Work up includes plain radiographs of his left humerus (Picture 1-2) and subsequent MRI (Picture 3-8). 


Picture 1

Apr 16 - Pic 1


Picture 2

Apr 16 - Pic 2


Picture 3 (Axial T2 with fat saturation)

Apr 16 - Pic 3 


Picture 4 (Axial T1)

Apr 16 - Pic 4


Picture 5 (Sagittal STIR)

Apr 16 - Pic 5


Picture 6 (Sagittal T1)

Apr 16 - Pic 6


Picture 7 (Axial T1 post-gadolinium)

Apr 16 - Pic 7


Picture 8 (Sagittal T1 post-gadolinium)

Apr 16 - Pic 8



 

Imaging Findings:

In plain film, there are two well-defined broad-based protrusions at metadiaphyseal region of proximal humerus, continuous with the parent cortex and trabeculae. The lesions are directed away from the shoulder joint. No associated fracture is noted. Soft tissue bulging conforming the bony protrusions are noted but there is no added soft tissue mass. No phleboliths noted.

 

In MRI, the lesion arises from the lateral aspect of proximal humerus shows cortical and medullary continuity with parent bone. A thin layer of hyaline cartilage cap of T1 low signal and T2 high signal is seen. Slight peripheral enhancement is present.


Diagnosis:

The overall imaging findings and the strong family history are in keeping with diaphyseal aclasis. Surgical excision of the lesion was performed for the largest lesion due to cosmetic reason and confirmed osteochondroma with no sarcomatous change.


Discussion:

Osteochondroma is the most common bone tumour, typically manifests in first to second decades of life. It stops growing when the nearest epiphysis fused. The tumour usually occurs in metaphyseal region of long bones. Distal femur, proximal tibia, proximal humerus, pelvis and scapula are common occurring sites. When there are multiple osteochondroma, the condition is termed multiple hereditary exotosis or diaphyseal aclasis, which is an autosomal dominant condition.

 

On plain film, osteochondroma is a well-defined eccentric protrusion continuous with the parent bone cortex and trabeculae.

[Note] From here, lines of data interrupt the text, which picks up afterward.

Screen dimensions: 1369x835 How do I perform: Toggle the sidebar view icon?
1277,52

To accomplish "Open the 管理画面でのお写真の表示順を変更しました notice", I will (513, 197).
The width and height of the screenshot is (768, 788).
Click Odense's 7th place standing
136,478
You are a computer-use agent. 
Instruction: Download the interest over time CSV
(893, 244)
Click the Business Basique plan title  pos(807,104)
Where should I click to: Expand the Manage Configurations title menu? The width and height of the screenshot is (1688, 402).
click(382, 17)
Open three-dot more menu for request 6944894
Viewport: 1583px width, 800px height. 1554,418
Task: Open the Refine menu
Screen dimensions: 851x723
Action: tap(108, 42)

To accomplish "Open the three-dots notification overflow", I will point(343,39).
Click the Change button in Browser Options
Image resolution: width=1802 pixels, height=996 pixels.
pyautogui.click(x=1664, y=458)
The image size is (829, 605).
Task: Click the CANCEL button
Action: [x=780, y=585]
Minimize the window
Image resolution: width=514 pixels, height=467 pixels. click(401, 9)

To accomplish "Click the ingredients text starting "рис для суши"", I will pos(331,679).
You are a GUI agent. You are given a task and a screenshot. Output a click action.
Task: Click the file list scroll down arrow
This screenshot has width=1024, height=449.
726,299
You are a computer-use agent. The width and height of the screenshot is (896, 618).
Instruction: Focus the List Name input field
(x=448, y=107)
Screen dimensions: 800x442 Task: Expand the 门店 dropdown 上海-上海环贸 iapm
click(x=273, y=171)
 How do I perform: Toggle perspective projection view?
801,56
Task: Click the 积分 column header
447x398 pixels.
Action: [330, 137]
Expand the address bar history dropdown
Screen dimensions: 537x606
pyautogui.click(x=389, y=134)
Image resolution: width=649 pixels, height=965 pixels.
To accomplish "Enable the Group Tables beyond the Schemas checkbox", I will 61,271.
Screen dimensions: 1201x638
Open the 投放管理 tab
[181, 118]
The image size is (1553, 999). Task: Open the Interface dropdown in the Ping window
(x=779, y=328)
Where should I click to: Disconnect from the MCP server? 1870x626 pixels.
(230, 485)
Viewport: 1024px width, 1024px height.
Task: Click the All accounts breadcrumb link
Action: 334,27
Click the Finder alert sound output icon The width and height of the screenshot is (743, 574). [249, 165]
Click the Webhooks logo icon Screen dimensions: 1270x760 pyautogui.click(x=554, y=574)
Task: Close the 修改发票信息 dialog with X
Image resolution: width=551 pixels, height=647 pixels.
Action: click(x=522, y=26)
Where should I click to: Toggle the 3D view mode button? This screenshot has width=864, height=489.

It can be pedunculated with a narrow stalk, or sessile with a broad base. It is usually directed away from the nearest joint and migrates away from the end of the bone as growth proceeds. The cartilage cap is usually not visible on plain film in young age, and becomes mineralized in adult, giving and arcs and rings appearance or flocculent calcifications.

 

MRI is the best imaging modality to demonstrate cortical and medullary continuity between the tumour and parent bone. On MRI, thin hyaline cartilage cap of low to intermediate signal on T1 sequence and high signal on T2 sequence reflects its high water content. Its mineralized area would be low signal at all sequences. Slight septal and peripheral enhancement can be present.

 

Complications of osteochondroma include cosmetic deformity, fracture, vascular compromise causing occlusion or pseudoaneurysm formation, nerve compression, bursitis and malignant transformation into chondrosarcoma. If there is history of rapid growth of a stable lesion or continued growth of the lesion after skeletal maturation, malignant transformation should be considered. Other features of malignant transformation also include onset of pain without any fracture and cartilaginous cap of more than 1.5cm thick. The risk for a solitary osteochondroma to become malignant is less than 1%, but the risk can be up to 5-25% for multiple osteochondromas.